◆ TASK TO CARRY OUT:
In the entries that follow, find the line containing "Viewport: 757px width, 629px height."; from there, copy every line exactly through the line containing "Image resolution: width=1024".

◆ TASK INPUT:

++++++++++

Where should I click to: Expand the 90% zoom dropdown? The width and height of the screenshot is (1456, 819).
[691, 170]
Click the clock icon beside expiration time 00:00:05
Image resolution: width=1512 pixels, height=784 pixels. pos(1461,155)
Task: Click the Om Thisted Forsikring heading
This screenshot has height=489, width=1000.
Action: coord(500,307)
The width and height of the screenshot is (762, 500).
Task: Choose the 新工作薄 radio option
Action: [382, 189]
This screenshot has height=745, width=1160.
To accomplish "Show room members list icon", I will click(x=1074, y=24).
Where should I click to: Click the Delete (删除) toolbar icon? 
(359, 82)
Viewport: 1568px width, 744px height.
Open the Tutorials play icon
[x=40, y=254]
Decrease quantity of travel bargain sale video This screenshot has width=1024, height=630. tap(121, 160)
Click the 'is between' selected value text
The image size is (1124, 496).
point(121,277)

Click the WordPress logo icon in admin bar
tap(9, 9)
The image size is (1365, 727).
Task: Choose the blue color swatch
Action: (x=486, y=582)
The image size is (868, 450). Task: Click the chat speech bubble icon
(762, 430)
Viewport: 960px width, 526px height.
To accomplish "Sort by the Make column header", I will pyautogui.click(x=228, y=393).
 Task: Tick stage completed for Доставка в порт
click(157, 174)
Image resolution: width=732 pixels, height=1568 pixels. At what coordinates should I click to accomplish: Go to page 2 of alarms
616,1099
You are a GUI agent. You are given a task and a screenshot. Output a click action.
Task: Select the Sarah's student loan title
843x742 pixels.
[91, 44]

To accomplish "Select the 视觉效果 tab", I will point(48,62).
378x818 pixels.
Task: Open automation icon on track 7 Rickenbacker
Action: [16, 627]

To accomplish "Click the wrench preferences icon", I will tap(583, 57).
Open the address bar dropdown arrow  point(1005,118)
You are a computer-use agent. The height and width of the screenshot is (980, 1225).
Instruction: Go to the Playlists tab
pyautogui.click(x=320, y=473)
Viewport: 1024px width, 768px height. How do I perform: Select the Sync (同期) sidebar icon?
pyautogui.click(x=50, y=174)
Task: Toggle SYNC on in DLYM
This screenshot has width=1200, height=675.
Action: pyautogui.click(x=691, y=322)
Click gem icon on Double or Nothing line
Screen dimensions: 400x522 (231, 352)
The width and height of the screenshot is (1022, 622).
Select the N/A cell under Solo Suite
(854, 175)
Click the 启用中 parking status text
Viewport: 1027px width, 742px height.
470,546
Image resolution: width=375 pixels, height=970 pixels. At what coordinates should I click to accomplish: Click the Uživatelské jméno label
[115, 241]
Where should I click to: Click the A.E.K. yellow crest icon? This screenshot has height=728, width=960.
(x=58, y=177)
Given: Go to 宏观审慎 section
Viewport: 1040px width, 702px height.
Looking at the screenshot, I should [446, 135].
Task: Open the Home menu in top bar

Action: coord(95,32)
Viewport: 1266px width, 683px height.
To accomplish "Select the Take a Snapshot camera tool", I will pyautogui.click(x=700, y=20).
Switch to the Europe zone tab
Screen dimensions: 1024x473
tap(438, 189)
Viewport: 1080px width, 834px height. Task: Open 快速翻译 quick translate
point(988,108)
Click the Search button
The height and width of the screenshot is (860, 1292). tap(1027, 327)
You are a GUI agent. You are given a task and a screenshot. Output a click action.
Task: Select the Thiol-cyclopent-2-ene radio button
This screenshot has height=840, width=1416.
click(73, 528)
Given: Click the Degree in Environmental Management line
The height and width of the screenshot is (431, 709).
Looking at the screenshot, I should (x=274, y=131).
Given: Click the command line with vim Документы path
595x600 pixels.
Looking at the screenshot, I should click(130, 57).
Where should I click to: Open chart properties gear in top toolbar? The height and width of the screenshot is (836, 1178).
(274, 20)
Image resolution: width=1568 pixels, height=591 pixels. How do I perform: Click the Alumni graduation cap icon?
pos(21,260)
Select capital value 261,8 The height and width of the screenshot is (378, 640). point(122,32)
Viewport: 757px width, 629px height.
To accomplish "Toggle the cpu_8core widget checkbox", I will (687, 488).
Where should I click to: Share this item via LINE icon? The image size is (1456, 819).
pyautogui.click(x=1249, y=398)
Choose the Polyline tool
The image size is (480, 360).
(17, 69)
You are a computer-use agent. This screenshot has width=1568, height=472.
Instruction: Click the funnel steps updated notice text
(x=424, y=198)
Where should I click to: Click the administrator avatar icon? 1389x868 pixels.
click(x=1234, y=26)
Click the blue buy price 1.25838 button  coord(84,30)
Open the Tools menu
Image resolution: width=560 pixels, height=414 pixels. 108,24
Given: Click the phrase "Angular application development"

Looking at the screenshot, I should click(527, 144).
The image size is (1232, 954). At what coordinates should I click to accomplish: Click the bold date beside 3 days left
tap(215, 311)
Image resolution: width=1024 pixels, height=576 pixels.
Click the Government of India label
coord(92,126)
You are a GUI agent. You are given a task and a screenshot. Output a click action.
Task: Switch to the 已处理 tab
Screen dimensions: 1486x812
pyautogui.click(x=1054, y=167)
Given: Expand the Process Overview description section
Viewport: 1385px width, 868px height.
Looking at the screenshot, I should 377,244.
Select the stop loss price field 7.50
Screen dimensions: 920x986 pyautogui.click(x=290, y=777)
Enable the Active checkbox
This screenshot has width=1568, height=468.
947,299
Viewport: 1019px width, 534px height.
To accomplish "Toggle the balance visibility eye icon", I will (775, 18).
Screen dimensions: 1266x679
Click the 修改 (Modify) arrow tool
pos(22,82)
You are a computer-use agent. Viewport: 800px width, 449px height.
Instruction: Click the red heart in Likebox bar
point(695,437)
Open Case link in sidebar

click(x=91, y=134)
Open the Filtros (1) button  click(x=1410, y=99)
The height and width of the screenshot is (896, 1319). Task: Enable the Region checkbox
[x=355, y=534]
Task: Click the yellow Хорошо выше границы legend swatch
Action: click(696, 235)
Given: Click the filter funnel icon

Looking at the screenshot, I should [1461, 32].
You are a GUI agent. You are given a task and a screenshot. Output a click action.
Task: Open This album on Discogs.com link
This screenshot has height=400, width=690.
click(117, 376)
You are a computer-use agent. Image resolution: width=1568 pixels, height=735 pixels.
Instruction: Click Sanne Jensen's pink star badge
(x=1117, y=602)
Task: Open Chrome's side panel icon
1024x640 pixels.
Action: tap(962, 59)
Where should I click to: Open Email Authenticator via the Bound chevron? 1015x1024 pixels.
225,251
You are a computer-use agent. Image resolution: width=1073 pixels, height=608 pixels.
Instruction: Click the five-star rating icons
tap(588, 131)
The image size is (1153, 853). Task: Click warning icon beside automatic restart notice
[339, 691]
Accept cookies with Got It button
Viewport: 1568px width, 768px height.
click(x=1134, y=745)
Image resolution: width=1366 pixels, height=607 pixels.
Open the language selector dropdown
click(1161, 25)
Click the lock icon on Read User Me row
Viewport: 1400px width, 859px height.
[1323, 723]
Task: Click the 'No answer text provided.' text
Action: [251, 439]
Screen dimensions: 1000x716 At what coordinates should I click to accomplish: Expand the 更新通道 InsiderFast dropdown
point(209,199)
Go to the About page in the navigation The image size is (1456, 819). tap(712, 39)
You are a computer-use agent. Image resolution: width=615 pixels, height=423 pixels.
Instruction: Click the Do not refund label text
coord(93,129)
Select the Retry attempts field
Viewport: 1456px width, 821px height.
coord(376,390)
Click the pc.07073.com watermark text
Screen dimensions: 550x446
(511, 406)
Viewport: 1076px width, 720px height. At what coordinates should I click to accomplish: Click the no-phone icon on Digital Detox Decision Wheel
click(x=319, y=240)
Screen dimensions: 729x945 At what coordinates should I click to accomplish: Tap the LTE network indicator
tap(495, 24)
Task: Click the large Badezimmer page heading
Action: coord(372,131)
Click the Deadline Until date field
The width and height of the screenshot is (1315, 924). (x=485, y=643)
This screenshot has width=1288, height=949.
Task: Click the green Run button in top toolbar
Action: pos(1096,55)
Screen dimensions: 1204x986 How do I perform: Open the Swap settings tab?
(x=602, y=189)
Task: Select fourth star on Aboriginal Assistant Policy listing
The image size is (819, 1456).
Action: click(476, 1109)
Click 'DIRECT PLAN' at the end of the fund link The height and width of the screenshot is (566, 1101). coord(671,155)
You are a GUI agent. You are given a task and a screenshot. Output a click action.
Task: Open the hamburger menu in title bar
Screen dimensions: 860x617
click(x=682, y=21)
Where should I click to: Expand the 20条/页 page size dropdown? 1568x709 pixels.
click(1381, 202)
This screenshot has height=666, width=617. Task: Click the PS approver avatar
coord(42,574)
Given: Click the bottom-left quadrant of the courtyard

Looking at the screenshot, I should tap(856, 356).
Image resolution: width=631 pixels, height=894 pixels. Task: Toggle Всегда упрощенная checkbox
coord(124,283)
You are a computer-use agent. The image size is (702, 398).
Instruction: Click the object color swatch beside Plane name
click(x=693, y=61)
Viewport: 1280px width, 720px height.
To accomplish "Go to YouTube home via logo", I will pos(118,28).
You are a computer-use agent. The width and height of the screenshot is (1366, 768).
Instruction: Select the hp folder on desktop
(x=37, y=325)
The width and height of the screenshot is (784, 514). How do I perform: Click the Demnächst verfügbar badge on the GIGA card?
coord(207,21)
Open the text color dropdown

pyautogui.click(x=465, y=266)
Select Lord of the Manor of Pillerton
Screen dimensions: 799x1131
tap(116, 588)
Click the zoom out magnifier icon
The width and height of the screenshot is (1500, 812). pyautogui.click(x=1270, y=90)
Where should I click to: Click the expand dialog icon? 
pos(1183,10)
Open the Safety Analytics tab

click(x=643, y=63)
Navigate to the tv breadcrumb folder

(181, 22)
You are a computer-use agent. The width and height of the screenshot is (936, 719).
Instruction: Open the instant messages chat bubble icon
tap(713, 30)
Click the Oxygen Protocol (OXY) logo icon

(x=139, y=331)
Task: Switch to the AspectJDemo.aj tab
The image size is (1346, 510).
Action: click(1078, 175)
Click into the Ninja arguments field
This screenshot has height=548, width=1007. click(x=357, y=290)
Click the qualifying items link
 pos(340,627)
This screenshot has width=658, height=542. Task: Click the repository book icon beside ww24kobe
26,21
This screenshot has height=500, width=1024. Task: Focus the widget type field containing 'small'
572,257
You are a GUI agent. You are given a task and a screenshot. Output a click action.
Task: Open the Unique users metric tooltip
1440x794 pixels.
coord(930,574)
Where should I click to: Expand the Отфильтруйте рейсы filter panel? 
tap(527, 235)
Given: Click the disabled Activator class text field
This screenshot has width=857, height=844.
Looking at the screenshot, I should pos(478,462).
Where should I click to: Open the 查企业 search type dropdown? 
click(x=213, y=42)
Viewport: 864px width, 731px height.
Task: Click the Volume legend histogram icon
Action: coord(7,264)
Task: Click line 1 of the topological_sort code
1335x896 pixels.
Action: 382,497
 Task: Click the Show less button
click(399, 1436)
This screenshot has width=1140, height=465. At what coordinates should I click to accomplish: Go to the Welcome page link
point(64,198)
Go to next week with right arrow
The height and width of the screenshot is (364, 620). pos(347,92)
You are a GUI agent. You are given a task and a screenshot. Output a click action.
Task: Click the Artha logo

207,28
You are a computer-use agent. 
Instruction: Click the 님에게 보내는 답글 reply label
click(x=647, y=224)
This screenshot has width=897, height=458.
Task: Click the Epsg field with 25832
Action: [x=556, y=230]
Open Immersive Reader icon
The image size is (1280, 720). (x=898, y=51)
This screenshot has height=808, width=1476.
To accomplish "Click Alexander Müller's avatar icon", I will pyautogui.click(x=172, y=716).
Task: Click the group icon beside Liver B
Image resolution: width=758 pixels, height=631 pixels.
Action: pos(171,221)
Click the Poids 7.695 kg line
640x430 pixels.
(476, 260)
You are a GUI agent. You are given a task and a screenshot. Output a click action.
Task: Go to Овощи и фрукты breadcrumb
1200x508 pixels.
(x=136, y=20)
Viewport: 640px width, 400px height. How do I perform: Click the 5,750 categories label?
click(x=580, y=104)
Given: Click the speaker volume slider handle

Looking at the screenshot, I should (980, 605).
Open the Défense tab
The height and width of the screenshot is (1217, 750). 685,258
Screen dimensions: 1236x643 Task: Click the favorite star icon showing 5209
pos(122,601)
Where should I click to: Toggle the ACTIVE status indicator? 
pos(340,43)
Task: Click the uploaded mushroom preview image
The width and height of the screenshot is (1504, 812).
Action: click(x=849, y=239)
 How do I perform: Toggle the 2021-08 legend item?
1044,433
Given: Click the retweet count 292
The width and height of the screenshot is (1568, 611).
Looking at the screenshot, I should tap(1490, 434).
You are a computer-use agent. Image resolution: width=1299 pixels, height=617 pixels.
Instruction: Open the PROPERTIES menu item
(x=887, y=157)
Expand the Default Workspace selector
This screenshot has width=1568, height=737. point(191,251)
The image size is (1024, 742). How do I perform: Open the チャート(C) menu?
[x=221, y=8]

++++++++++

◆ COMPLETED TASK:
Viewport: 757px width, 629px height.
To accomplish "Toggle the cpu_8core widget checkbox", I will (687, 488).
Where should I click to: Share this item via LINE icon? The image size is (1456, 819).
pyautogui.click(x=1249, y=398)
Choose the Polyline tool
The image size is (480, 360).
(17, 69)
You are a computer-use agent. This screenshot has width=1568, height=472.
Instruction: Click the funnel steps updated notice text
(x=424, y=198)
Where should I click to: Click the administrator avatar icon? 1389x868 pixels.
click(x=1234, y=26)
Click the blue buy price 1.25838 button  coord(84,30)
Open the Tools menu
Image resolution: width=560 pixels, height=414 pixels. 108,24
Given: Click the phrase "Angular application development"

Looking at the screenshot, I should click(527, 144).
The image size is (1232, 954). At what coordinates should I click to accomplish: Click the bold date beside 3 days left
tap(215, 311)
Image resolution: width=1024 pixels, height=576 pixels.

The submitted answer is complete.